### Dataset records

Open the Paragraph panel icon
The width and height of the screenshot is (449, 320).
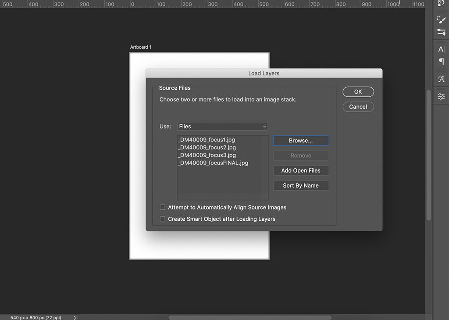(441, 62)
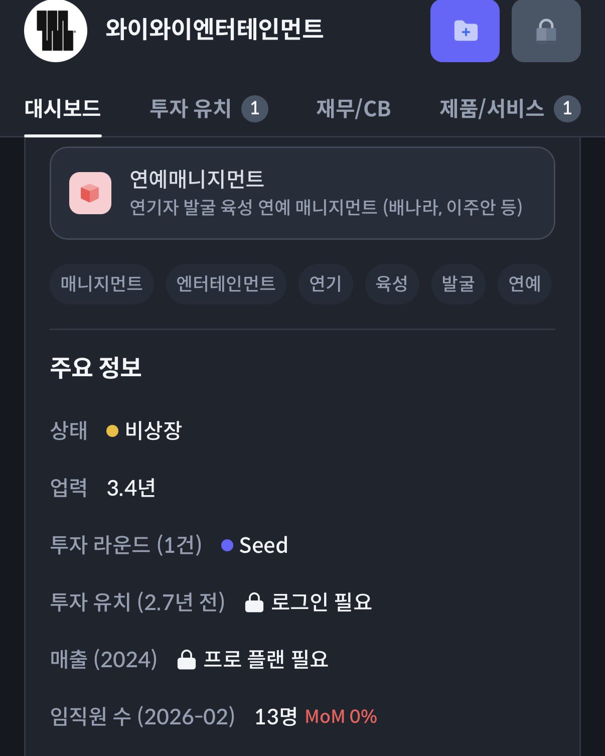This screenshot has height=756, width=605.
Task: Click the 프로 플랜 필요 link
Action: point(266,659)
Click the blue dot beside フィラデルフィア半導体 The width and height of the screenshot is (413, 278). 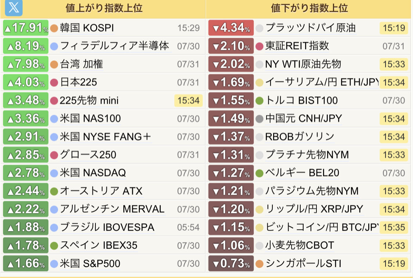click(54, 47)
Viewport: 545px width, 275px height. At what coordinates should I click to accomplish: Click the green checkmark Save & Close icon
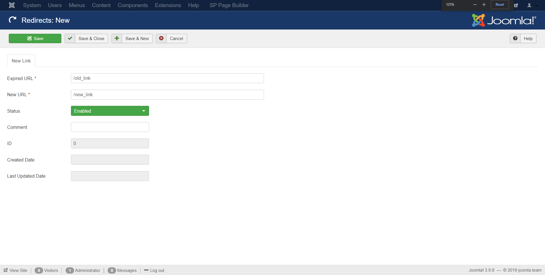coord(70,38)
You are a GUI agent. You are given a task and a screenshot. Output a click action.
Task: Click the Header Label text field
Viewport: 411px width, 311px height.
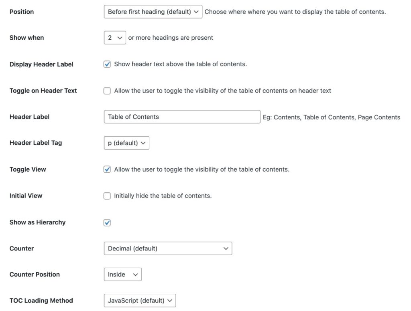[182, 117]
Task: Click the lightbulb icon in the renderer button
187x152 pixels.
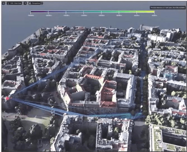Action: click(x=9, y=3)
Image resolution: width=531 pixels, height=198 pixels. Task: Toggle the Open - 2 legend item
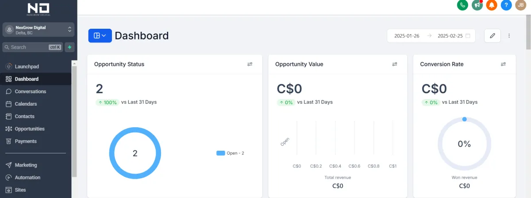coord(230,153)
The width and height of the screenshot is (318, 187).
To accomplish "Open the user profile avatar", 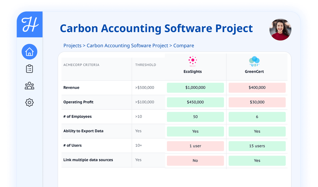I will pyautogui.click(x=280, y=29).
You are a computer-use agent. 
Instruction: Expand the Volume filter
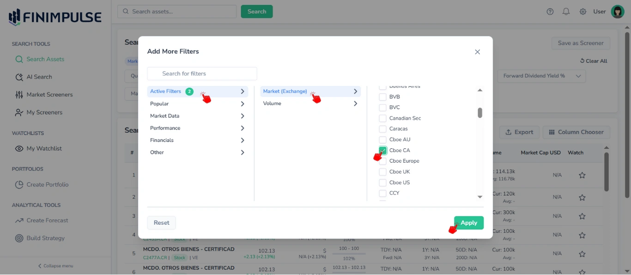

######

What must be output is the exact run of lines from the one holding "You are a computer-use agent." through the end of the entries above, both ends included, minus the pictures.

You are a computer-use agent. 
Instruction: Expand the Volume filter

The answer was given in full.